Sociologist Mikhail Mishchenko explains that studies have found that the vast majority of Ukrainians don’t consider language a political issue. For reasons of history, culture and the similarities of the two languages, Ukraine is effectively a bilingual nation.
"The overwhelming majority of the population speaks both languages, Russian and Ukrainian,” Mishchenko explains. “Those who say they understand Russian poorly and have difficulty communicating in it are just over 4% percent. Approximately the same number of people say the same about Ukrainian.”
In general, there is no problem of communication and understanding. Often there will be conversations where one person speaks Ukrainian, and the other responds in Russian. Geographically, the Russian language is more dominant in the eastern and central parts of Ukraine, and Ukrainian in the west.
Like most central Ukrainians I am perfectly bilingual: for me, Ukrainian and Russian are both native languages that I have used since childhood in Kyiv. My generation grew up on Russian rock, post-Soviet cinema, and translations of foreign literature into Russian. I communicate in Russian with my sister, and with my mother and daughter in Ukrainian. I write professionally in three languages: Ukrainian, Russian and English, and can also speak Polish, French, and a bit Japanese. My mother taught me that the more languages I know the more human I am.

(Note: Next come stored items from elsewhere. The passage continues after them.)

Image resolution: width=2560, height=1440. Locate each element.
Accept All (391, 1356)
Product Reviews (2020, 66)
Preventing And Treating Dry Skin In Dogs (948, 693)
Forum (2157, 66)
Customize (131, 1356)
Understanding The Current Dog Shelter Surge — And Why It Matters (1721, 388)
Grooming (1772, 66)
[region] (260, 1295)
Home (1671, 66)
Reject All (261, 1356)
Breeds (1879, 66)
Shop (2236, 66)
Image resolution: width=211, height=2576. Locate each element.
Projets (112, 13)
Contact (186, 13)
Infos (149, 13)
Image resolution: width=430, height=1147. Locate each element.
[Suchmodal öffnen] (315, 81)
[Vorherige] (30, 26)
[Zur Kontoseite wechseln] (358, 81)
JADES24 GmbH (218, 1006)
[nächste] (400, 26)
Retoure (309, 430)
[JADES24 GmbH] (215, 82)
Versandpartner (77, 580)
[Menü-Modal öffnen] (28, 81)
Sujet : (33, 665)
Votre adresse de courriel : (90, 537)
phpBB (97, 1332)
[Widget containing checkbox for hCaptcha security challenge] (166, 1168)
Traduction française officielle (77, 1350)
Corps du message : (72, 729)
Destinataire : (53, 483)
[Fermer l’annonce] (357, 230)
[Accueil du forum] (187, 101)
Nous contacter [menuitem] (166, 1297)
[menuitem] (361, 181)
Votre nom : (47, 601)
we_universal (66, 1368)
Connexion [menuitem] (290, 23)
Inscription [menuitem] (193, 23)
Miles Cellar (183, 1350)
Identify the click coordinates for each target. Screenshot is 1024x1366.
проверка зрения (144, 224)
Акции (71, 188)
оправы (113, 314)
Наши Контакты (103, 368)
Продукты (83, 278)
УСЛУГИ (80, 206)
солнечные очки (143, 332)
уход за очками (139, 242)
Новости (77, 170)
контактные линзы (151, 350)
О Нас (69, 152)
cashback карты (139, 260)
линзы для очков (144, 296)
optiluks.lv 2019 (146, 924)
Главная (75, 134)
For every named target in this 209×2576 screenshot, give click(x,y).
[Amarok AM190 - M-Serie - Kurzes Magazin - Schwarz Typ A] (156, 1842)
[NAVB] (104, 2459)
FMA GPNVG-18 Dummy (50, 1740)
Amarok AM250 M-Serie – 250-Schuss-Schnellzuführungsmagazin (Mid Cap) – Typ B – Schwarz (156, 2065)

At the same time, I am not Russian — nor British or Polish. I am Ukrainian. Ours is a nation with a long history and culture of its own, which has always included a multi-ethnic population: Russians, Belarusians, Moldovans, Crimean Tatars, Bulgarians, Romanians, Hungarians, Poles, Jews, Greeks. We all, they all, have found our place on Ukrainian soil. We speak different languages, pray in different churches, we have different traditions, clothes, and cuisine.
My mother taught me that the more languages I know the more human I am.
Like in other countries, these differences have been the source of conflict in our past. But it is who we are and will always be, and real progress has been made over the past three decades to embrace our multitudes. Our Jewish, Russian-speaking president is the most visible proof of that — and is in fact part of what our soldiers are fighting for.
Many in Moscow were convinced that Russian troops would be welcomed in Ukraine as liberating heroes by Russian speakers. Instead, young soldiers are forced to shoot at people who scream in their native language.
Starving people ina street of Kharkiv in 1933, during the famine
Diocesan Archive of Vienna (Diözesanarchiv Wien)/BA Innitzer
Putin has tried to rally the troops by warning that in Ukraine a “genocide” of ethnic Russians is being carried out by a government that must be “de-nazified.”
These are, of course, words with specific definitions that carry the full weight of history. The Ukrainian people know what genocide is not from books. In my hometown of Kyiv, German soldiers massacred Jews en masse. My grandfather survived the Buchenwald concentration camp, liberated by the U.S. army. My great-grandmother, who died at the age of 95, survived the 1932-33 famine when the Red Army carried out the genocide of the Ukrainian middle class, and her sister disappeared in the camps of Siberia, convicted for defying rationing to try to feed her children during the famine.
On Tuesday, came a notable report of one of the latest civilian deaths in the besieged Russian-speaking city of Kharkiv: a 96-year-old had been killed when shelling hit his apartment building. The victim’s name was Boris Romanchenko; he had survived Buchenwald and two other Nazi concentration camps during World War II. As President Zelensky noted: Hitler didn’t manage to kill him, but Putin did.
Genocide has returned to Ukraine, from Kharkiv to Kherson to Mariupol, as Vladimir Putin had warned. But it is his own genocide against the Russian-speaking population of Ukraine.